InTheCrack Issues after Site Update

lostLegion15 · August 2, 2025, 6:59pm

InTheCrack has recently updated their website to new layout. This has broken the existing scraper. In a quick effort to fix the issue I tried editing the scraper locally and using an XPath extension to help me update the values just to see if I could get it working again before attempting to create a PR to merge the update into the community plugins scraper. Below is what I’ve come up with, but after reloading the scrapers locally and I click the “scrape” button in a scene the screen just blinks and nothing happens.

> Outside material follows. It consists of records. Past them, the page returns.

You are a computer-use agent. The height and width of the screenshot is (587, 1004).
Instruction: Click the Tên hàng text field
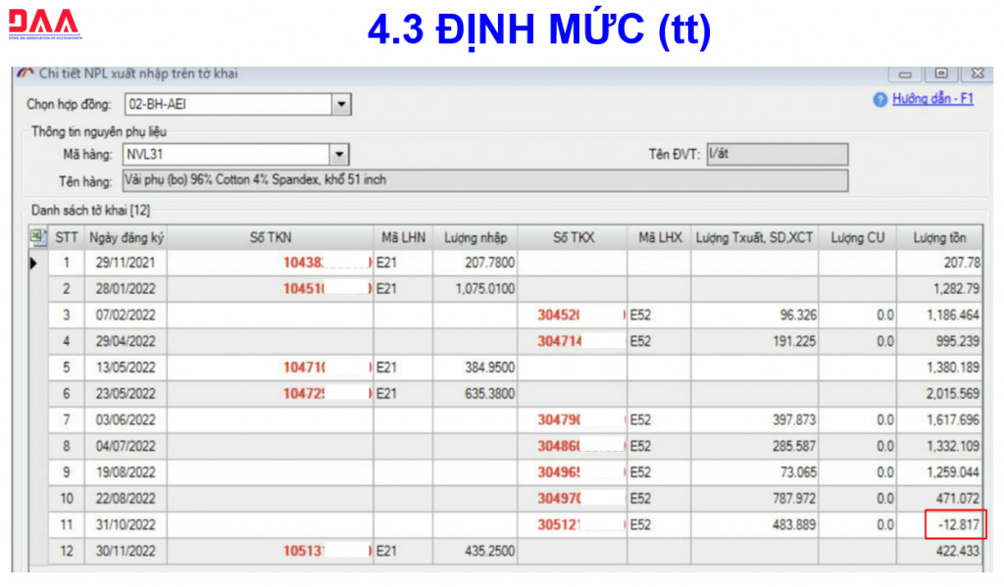coord(484,180)
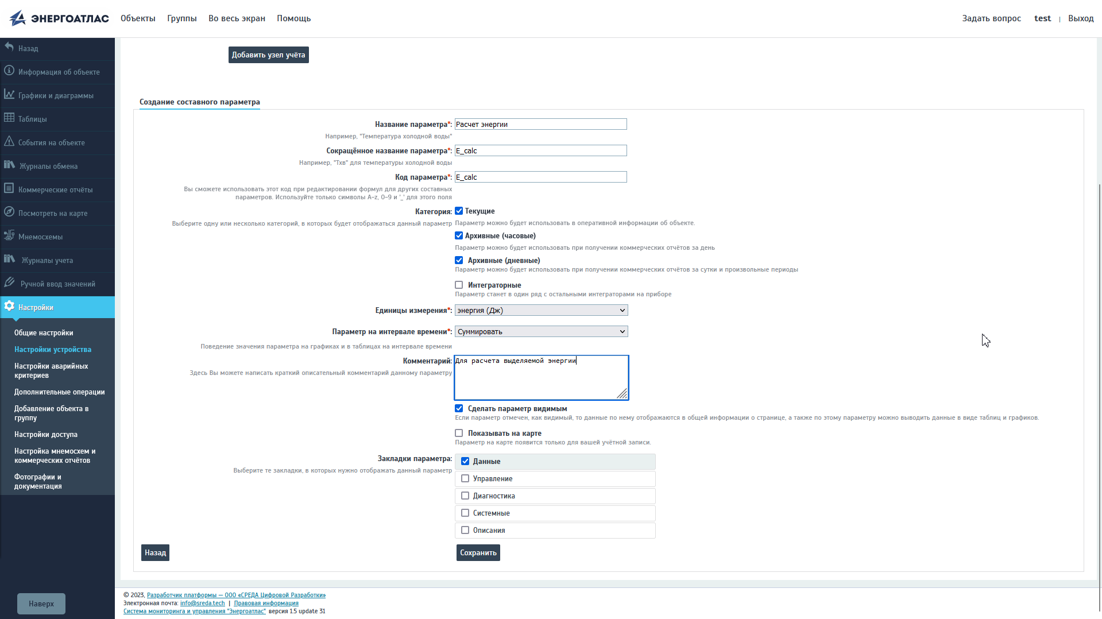Click the warning triangle icon for События на объекте
Image resolution: width=1102 pixels, height=619 pixels.
pyautogui.click(x=9, y=142)
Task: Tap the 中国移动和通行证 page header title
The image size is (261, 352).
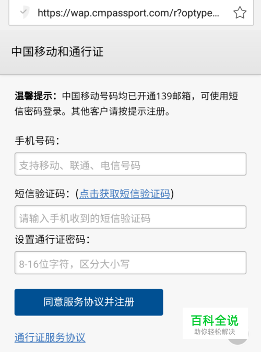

When I check the logs, even in Trace level, there’s nothing informative other than it says it’s scraping the performer, etc.

2025-08-02 14:34:54 Debug [0][Name] = InTheCrack
2025-08-02 14:34:54 Debug Processing scene studio:
2025-08-02 14:34:54 Debug Processing performers:
2025-08-02 14:34:54 Debug Processing scene:

I must be missing something somewhere to get it working, or if someone is better at debugging these things some help would be appreciated. Below is the updated XPaths (the Details one needs some work, but I was trying to build workable XPaths first before making additional changes):

name: InTheCrack
sceneByURL:
  - action: scrapeXPath
    url:
      - inthecrack.com/Collection/
    scraper: sceneScraper
xPathScrapers:
  sceneScraper:
    scene:
      Title: //div[contains(@class, "details")]//div[contains(@class, "title")]/text()
      Code:
        selector: //div[@collection-id]/@colleciton-id
      Details:
        selector: //h6[contains(@class, "clipTitle")]/span[position() mod 2 = 1] | //div[contains(@class, "clipDescription")]/text()
        concat: __SEPERATOR__
        postProcess:
          - javascript: |
              details = "";
              parts = value.split("__SEPERATOR__");
              for (i = 0; i < parts.length/2; i++) {
                if (parts[i] == "") {
                  continue;
                }
                details = details + parts[i] + "\n" + parts[i+parts.length/2];
                if ((i+1)*2 < parts.length) {
                  details = details + "\n\n";
                }
              }
              return(details);
      Performers:
        Name:
          selector: //span[contains(@class, "models")]/a/text()
      Studio:
        Name:
          fixed: InTheCrack
      Image:
        selector: (//img[@class="full-width-image"])[1]/@src

Maista · August 3, 2025, 12:34am

The issue you’re running into is that their website is now a full SPA and is rendered using Javascript on the client: Stash only scrapes the HTML and doesn’t run Javascript like a browser would so there’s nothing there to scrape

The good news is that they’ve got an API we can scrape instead which is much easier, so I’ve rewritten the scraper and pushed it to the Community feed

lostLegion15 · August 3, 2025, 1:40am

Good to know! I always thought the XPath scraper’s rendered the page via a sandboxed headless browser (puppeteer or playwright) and then scraped it. Complete assumption on my part (also apparently very wrong). Didn’t know it won’t run JS.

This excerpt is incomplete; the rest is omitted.